But is it too much to hope that one or two might have taken an evening off from all that roasting and pillaging this week to take account of the world that lies outside their drink-sodden, cash-rich bubble? They could have watched A Game of Two Halves (BBC2, Tuesday), part of the World Weddings series, which followed the nuptial preparations of Mohammed Allach, right-back for the Dutch team VVV Venlo, a man who makes it possible to utter the words "professional footballer" and "social conscience" in the same sentence without inducing howls of derisive laughter.

Mohammed, or Mo, is of Moroccan descent. The voiceover describes him as Venlo's "defensive linchpin", and his coach is a big fan. "He has lots of experience, he's ruthless in the tackle and he lives like a pro." A pro who lives like a pro? Radical.

The halves in question are Mo and his fiancée, Sanne, who enjoy a starry lifestyle. "If Mo loses he can be so grumpy," Sanne says. "If he wins it's perfect. We order Chinese takeaway. Everything is OK."

We see the pair strolling around Sanne's home town, Veldhoven, on the country's national holiday. "Queen's Day," Mo says. "The Orange feeling, a feeling of togetherness, solidarity. That's what the Orange feeling is about. A day to be aware that you're Dutch."

Then there's the other side. The country's festering race problem blew up last year with arson attacks on schools and mosques following the murder by a Muslim fundamentalist of the director Theo van Gogh, who had dared make a film criticising Islam's treatment of women. In the ensuing anguished debate Mo became a spokesman for progressive Muslims.

_Recorded information_
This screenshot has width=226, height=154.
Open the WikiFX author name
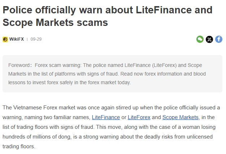tap(17, 39)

_Challenge 1_
According to the television review, which Dutch team does Mohammed Allach play for?
_Challenge 2_
Summarize the television review in two sentences.
_Challenge 3_
Carry the television review forward from its final sentence.

_Final result 1_
VVV Venlo, where he plays right-back.

_Final result 2_
The review recommends A Game of Two Halves on BBC2, part of the World Weddings series, which followed the wedding preparations of Mohammed Allach, a right-back of Moroccan descent who plays for the Dutch team VVV Venlo, and his fiancée, Sanne. It notes that after a Muslim fundamentalist murdered the director Theo van Gogh and arson attacks on schools and mosques followed, Mo became a spokesman for progressive Muslims.

_Final result 3_
He set up a foundation called Moroquistars, using sports events to improve relations between white and Moroccan youths. It's as if the Doncaster Rovers right-back (to pluck a team from thin air) were to form a think tank aimed at eliminating world poverty. And Sanne, who would put most footballers' wives here to shame, gave up her job as a marketing manager to run the organisation.

After one game the Venlo fans, a relatively peaceful lot for Dutch football, talk about the racist chanting and sheep noises (made because Arabs eat lots of mutton) that even they go in for. "Why do we do it?" one says. "It's purely to unsettle them. Whatever we think gets to them." Another one says: "It's not a reflection of society. Most people don't discriminate outside the stadium, but inside the stadium it's acceptable."

Not for Mo. "Sometimes the chants are funny," he says. "But sometimes they hurt."

Another bunch of footballers were recently made brutally aware of the real world, and on Monday night (on Channel Five) they played their first "home" game of the season - in New Jersey, hundreds of miles from their own stadium, which has recently been put to somewhat different uses.

In the New Orleans Saints' opening game of the NFL season, at the Carolina Panthers, they won with a field goal three seconds from time. On Monday, they would surely dispose of the New York Giants and take another step towards a glorious Super Bowl win in the new year.

That last bit could still happen. But there was no happy ending on Monday, more of a horrible beginning, when a fumble from the kick-off turned over possession to the Giants. On came their Winnebago-sized running back Brandon Jacob to batter his way through the Saints' wall of muscle. Touchdown, 6-0. Extra point, 7-0. Time elapsed: 1min 35sec. Things didn't get better, the Saints losing 27-10. Still, this is probably going to be an emotional season for them, whatever happens.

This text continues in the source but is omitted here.